* [RECORDS]:
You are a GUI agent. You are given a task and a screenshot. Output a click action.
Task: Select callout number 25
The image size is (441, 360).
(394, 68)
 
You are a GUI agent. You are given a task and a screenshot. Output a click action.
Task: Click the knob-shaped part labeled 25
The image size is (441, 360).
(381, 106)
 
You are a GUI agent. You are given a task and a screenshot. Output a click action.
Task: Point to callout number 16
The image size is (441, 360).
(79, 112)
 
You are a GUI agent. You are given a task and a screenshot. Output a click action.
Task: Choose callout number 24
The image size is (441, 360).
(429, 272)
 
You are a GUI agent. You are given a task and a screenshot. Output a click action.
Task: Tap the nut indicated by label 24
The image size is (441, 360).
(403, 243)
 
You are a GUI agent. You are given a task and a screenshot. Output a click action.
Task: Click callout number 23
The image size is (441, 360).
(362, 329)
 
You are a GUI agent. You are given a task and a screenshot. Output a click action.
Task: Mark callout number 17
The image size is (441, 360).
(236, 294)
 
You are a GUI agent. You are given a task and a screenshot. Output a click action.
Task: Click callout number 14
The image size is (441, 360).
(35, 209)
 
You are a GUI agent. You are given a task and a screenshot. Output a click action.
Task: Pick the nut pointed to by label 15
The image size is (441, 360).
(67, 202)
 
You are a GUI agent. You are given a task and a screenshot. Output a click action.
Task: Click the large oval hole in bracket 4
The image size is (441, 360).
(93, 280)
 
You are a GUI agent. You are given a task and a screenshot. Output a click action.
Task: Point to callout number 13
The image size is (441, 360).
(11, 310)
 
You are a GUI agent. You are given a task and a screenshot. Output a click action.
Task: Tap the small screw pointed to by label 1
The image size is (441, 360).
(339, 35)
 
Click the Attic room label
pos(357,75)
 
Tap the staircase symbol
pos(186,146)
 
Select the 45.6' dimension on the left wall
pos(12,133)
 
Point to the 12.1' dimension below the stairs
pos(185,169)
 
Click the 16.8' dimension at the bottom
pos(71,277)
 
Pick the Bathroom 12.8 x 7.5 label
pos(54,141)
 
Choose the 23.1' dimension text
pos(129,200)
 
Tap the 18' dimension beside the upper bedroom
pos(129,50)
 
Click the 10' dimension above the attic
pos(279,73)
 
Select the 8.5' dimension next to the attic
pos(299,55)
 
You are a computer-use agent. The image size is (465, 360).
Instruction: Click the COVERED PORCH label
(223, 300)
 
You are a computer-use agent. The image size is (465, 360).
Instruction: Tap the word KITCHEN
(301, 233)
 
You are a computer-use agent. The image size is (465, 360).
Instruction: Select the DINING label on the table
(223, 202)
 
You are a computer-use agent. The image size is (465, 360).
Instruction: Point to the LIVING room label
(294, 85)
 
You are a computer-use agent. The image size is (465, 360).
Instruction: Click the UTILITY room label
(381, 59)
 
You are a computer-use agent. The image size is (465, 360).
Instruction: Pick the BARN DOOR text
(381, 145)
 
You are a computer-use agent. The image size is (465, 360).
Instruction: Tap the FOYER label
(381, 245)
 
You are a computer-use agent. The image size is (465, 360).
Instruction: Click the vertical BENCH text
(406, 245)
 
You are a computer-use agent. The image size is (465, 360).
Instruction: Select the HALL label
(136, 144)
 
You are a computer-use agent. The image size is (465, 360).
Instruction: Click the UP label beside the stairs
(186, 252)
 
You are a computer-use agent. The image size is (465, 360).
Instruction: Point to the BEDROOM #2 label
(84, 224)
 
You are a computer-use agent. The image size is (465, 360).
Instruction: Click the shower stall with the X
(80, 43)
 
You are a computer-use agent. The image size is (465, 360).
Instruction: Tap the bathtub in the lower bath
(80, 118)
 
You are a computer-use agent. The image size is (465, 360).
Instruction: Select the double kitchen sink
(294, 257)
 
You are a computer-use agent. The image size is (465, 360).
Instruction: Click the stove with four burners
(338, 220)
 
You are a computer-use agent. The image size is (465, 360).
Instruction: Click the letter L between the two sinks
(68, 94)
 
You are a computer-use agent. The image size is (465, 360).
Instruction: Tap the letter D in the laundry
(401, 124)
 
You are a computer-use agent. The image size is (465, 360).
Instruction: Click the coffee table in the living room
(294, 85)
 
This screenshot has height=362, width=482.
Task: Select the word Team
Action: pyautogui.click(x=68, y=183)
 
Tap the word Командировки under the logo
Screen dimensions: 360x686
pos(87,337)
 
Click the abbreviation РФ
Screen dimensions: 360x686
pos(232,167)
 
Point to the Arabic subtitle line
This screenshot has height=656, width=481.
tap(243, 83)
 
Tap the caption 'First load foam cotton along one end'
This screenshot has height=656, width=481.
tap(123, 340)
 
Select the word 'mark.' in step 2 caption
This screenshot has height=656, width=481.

* [INSTRUCTION]:
Rewrite the listing above, replacing every occurrence of "GUI agent" with "screen-control agent" and leaving all other text unchanged.

* [EXERCISE RESPONSE]:
You are a screen-control agent. You are given a task and a screenshot. Output a click action.
Task: Select callout number 25
The image size is (441, 360).
(394, 68)
 
You are a screen-control agent. You are given a task and a screenshot. Output a click action.
Task: Click the knob-shaped part labeled 25
The image size is (441, 360).
(381, 106)
 
You are a screen-control agent. You are given a task and a screenshot. Output a click action.
Task: Point to callout number 16
The image size is (441, 360).
(79, 112)
 
You are a screen-control agent. You are given a task and a screenshot. Output a click action.
Task: Choose callout number 24
The image size is (441, 360).
(429, 272)
 
You are a screen-control agent. You are given a task and a screenshot. Output a click action.
Task: Tap the nut indicated by label 24
The image size is (441, 360).
(403, 243)
 
You are a screen-control agent. You are given a task and a screenshot. Output a click action.
Task: Click callout number 23
The image size is (441, 360).
(362, 329)
 
You are a screen-control agent. You are given a task and a screenshot. Output a click action.
Task: Mark callout number 17
The image size is (441, 360).
(236, 294)
 
You are a screen-control agent. You are given a task and a screenshot. Output a click action.
Task: Click callout number 14
The image size is (441, 360).
(35, 209)
 
You are a screen-control agent. You are given a task and a screenshot. Output a click action.
Task: Pick the nut pointed to by label 15
The image size is (441, 360).
(67, 202)
 
You are a screen-control agent. You are given a task and a screenshot. Output a click action.
Task: Click the large oval hole in bracket 4
The image size is (441, 360).
(93, 280)
 
You are a screen-control agent. You are given a task and a screenshot. Output a click action.
Task: Point to callout number 13
The image size is (441, 360).
(11, 310)
 
You are a screen-control agent. You are given a task and a screenshot. Output a click action.
Task: Tap the small screw pointed to by label 1
The image size is (441, 360).
(339, 35)
 
Click the Attic room label
pos(357,75)
 
Tap the staircase symbol
pos(186,146)
 
Select the 45.6' dimension on the left wall
pos(12,133)
 
Point to the 12.1' dimension below the stairs
pos(185,169)
 
Click the 16.8' dimension at the bottom
pos(71,277)
 
Pick the Bathroom 12.8 x 7.5 label
pos(54,141)
 
Choose the 23.1' dimension text
pos(129,200)
 
Tap the 18' dimension beside the upper bedroom
pos(129,50)
 
Click the 10' dimension above the attic
pos(279,73)
 
Select the 8.5' dimension next to the attic
pos(299,55)
 
You are a computer-use agent. The image size is (465, 360).
Instruction: Click the COVERED PORCH label
(223, 300)
 
You are a computer-use agent. The image size is (465, 360).
Instruction: Tap the word KITCHEN
(301, 233)
 
You are a computer-use agent. The image size is (465, 360).
Instruction: Select the DINING label on the table
(223, 202)
 
You are a computer-use agent. The image size is (465, 360).
Instruction: Point to the LIVING room label
(294, 85)
 
You are a computer-use agent. The image size is (465, 360).
Instruction: Click the UTILITY room label
(381, 59)
 
You are a computer-use agent. The image size is (465, 360).
Instruction: Pick the BARN DOOR text
(381, 145)
 
You are a computer-use agent. The image size is (465, 360).
Instruction: Tap the FOYER label
(381, 245)
 
You are a computer-use agent. The image size is (465, 360).
Instruction: Click the vertical BENCH text
(406, 245)
 
You are a computer-use agent. The image size is (465, 360).
Instruction: Select the HALL label
(136, 144)
 
You are a computer-use agent. The image size is (465, 360).
Instruction: Click the UP label beside the stairs
(186, 252)
 
You are a computer-use agent. The image size is (465, 360).
Instruction: Point to the BEDROOM #2 label
(84, 224)
 
You are a computer-use agent. The image size is (465, 360).
Instruction: Click the shower stall with the X
(80, 43)
 
You are a computer-use agent. The image size is (465, 360).
Instruction: Tap the bathtub in the lower bath
(80, 118)
 
You are a computer-use agent. The image size is (465, 360).
Instruction: Select the double kitchen sink
(294, 257)
 
You are a computer-use agent. The image size is (465, 360).
Instruction: Click the stove with four burners
(338, 220)
 
You are a computer-use agent. The image size is (465, 360).
Instruction: Click the letter L between the two sinks
(68, 94)
 
You are a computer-use agent. The image size is (465, 360).
Instruction: Tap the letter D in the laundry
(401, 124)
 
You are a computer-use agent. The image size is (465, 360).
Instruction: Click the coffee table in the living room
(294, 85)
 
This screenshot has height=362, width=482.
Task: Select the word Team
Action: pyautogui.click(x=68, y=183)
 
Tap the word Командировки under the logo
Screen dimensions: 360x686
pos(87,337)
 
Click the abbreviation РФ
Screen dimensions: 360x686
pos(232,167)
 
Point to the Arabic subtitle line
This screenshot has height=656, width=481.
tap(243, 83)
 
Tap the caption 'First load foam cotton along one end'
This screenshot has height=656, width=481.
tap(123, 340)
 
Select the word 'mark.' in step 2 caption
This screenshot has height=656, width=481.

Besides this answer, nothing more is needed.